TASK STATEMENT → Copy out each line of the data below in which "symbol" appears.

(Stored records)

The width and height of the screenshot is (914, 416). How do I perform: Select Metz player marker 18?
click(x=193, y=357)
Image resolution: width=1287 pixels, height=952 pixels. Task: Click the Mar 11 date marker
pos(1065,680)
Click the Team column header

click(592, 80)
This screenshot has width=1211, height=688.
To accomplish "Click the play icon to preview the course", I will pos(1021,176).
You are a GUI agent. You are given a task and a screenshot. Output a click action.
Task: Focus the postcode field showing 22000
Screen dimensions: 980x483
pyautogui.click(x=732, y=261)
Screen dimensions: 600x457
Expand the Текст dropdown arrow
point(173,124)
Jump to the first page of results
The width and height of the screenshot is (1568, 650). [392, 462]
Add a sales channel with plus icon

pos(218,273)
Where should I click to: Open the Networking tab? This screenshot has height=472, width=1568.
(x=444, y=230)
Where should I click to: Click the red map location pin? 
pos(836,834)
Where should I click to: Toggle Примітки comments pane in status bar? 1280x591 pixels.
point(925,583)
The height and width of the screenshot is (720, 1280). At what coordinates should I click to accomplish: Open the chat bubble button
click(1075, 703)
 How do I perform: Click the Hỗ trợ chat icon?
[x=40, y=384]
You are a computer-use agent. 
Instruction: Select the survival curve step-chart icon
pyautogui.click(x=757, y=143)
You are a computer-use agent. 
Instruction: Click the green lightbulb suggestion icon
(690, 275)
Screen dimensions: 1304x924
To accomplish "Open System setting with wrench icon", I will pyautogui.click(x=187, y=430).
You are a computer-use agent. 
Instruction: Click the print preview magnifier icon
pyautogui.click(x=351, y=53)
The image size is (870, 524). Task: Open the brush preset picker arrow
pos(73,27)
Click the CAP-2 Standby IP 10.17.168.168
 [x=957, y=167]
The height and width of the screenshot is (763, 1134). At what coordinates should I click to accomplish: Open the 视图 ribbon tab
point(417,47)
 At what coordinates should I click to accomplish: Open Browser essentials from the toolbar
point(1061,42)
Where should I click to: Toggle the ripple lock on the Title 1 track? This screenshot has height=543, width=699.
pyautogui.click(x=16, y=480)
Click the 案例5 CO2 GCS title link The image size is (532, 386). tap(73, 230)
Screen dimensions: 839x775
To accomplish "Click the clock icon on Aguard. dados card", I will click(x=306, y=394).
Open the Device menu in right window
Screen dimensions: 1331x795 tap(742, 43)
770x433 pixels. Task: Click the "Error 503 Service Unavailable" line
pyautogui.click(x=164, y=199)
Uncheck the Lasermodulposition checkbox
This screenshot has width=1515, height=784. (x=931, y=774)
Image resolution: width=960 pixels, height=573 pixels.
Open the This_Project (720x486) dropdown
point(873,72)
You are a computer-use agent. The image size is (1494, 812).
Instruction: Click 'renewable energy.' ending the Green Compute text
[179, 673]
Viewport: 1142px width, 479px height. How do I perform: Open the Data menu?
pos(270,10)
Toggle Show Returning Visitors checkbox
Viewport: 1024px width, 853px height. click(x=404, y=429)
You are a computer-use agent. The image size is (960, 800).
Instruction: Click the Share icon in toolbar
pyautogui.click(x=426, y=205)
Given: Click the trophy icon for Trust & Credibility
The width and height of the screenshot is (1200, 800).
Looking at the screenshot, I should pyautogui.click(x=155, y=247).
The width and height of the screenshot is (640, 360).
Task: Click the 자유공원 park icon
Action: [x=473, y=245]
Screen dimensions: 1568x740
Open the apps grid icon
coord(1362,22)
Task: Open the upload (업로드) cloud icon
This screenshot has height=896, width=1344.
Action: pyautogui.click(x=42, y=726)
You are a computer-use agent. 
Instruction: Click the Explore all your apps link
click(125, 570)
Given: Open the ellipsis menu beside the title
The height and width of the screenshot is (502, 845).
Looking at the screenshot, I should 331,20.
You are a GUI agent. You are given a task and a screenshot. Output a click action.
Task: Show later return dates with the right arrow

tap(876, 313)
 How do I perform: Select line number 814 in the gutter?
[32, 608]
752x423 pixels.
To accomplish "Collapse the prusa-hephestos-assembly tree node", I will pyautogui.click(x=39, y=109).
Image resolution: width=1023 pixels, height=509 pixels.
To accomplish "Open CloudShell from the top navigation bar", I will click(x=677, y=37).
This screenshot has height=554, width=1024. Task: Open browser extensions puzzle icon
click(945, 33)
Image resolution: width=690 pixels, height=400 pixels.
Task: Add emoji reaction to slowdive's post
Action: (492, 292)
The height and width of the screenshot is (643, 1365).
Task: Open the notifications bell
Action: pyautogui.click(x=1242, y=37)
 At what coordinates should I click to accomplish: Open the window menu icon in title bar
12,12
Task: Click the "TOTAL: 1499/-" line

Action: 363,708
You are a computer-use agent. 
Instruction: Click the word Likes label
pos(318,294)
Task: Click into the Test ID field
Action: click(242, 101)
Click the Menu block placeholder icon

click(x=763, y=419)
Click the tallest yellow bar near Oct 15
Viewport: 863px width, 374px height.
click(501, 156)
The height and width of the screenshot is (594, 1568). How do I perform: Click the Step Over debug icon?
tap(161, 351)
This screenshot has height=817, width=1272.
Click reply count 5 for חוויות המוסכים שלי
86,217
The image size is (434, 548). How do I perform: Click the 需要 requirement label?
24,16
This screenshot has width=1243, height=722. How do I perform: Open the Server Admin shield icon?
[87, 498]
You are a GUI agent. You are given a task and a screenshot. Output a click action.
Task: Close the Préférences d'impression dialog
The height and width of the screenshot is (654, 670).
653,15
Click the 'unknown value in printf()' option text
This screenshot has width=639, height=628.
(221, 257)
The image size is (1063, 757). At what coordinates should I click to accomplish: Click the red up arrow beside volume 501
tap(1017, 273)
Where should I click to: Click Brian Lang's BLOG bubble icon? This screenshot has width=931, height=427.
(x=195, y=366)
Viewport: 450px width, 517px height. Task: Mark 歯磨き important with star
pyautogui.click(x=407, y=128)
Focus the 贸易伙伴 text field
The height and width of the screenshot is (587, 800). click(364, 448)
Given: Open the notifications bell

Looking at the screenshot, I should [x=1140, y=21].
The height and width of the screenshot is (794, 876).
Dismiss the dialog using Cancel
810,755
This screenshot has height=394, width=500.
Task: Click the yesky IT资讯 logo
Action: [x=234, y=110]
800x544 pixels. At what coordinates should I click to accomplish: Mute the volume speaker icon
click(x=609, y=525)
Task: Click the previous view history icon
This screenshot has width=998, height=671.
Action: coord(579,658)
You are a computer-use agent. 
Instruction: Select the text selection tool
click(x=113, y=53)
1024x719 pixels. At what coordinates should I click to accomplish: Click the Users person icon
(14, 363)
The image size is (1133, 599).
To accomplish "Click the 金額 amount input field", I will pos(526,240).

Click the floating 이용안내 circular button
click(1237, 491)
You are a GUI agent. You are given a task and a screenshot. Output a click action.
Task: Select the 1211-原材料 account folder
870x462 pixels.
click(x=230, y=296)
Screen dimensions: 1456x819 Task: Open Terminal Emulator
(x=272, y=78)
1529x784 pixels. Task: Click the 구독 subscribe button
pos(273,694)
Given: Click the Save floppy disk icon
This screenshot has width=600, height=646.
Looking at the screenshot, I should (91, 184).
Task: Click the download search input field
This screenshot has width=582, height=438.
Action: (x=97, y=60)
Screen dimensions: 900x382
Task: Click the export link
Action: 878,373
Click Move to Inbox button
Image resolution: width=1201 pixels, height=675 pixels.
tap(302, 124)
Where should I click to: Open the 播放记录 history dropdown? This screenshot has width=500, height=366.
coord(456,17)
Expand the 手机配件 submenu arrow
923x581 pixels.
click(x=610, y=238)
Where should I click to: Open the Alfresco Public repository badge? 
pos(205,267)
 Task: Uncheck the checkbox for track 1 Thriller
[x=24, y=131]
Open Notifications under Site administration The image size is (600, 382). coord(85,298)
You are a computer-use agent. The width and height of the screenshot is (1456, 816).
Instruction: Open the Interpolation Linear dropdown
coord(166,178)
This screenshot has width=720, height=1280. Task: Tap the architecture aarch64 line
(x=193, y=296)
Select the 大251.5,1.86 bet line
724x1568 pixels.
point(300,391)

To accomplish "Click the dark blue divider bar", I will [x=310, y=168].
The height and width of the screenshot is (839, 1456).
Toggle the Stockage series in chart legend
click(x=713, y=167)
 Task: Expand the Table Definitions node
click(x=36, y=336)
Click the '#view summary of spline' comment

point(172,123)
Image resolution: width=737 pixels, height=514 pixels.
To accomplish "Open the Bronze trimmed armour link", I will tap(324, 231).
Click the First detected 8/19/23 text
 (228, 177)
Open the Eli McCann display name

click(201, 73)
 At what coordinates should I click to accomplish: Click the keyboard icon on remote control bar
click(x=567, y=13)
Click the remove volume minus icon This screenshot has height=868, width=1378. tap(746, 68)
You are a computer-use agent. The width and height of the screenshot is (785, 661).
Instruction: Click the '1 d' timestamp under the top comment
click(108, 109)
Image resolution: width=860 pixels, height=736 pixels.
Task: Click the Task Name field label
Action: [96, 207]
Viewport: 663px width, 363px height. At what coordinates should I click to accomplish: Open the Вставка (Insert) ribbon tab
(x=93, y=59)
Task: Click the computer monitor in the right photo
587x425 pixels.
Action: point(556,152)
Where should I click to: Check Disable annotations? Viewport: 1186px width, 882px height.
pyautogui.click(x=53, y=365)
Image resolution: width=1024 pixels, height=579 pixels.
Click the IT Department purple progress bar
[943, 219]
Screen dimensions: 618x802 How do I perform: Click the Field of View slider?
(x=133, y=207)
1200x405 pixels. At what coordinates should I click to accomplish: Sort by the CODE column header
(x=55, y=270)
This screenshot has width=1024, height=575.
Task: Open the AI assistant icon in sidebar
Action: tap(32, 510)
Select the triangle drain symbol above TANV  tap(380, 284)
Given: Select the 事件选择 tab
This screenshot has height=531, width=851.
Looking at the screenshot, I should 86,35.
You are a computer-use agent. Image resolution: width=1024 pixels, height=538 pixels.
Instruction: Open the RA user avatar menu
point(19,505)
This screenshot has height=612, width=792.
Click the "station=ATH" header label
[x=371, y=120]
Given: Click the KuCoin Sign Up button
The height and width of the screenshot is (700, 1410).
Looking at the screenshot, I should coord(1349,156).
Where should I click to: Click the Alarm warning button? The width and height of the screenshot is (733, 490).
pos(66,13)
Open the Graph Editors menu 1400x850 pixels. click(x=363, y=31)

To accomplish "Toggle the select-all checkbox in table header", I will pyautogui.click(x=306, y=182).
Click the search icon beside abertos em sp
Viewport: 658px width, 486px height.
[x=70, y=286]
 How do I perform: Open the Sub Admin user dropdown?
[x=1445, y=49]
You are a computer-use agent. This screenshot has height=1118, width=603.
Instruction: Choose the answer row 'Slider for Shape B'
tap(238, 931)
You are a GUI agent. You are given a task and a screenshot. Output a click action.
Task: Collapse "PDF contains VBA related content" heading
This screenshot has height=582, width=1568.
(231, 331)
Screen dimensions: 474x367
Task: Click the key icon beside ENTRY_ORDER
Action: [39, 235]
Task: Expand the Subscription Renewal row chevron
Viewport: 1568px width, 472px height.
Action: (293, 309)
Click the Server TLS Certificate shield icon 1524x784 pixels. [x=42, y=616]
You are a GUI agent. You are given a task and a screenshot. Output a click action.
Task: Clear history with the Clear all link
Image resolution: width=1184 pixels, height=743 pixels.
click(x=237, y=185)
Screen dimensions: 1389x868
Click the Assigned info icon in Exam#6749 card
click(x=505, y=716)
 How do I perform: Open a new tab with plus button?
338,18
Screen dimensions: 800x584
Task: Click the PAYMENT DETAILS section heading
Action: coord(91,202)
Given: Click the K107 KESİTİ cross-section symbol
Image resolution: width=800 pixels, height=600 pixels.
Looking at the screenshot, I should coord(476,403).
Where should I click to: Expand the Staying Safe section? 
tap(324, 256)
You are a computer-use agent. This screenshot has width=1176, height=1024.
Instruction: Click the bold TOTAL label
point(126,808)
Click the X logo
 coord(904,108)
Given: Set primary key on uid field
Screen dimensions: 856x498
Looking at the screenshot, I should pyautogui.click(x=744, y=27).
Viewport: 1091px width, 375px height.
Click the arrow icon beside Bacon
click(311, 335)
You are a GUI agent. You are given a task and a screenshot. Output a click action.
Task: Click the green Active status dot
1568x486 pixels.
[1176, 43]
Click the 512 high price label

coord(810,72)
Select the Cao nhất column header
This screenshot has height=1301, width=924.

SOLUTION TO THIS TASK →
Select the triangle drain symbol above TANV  tap(380, 284)
Given: Click the K107 KESİTİ cross-section symbol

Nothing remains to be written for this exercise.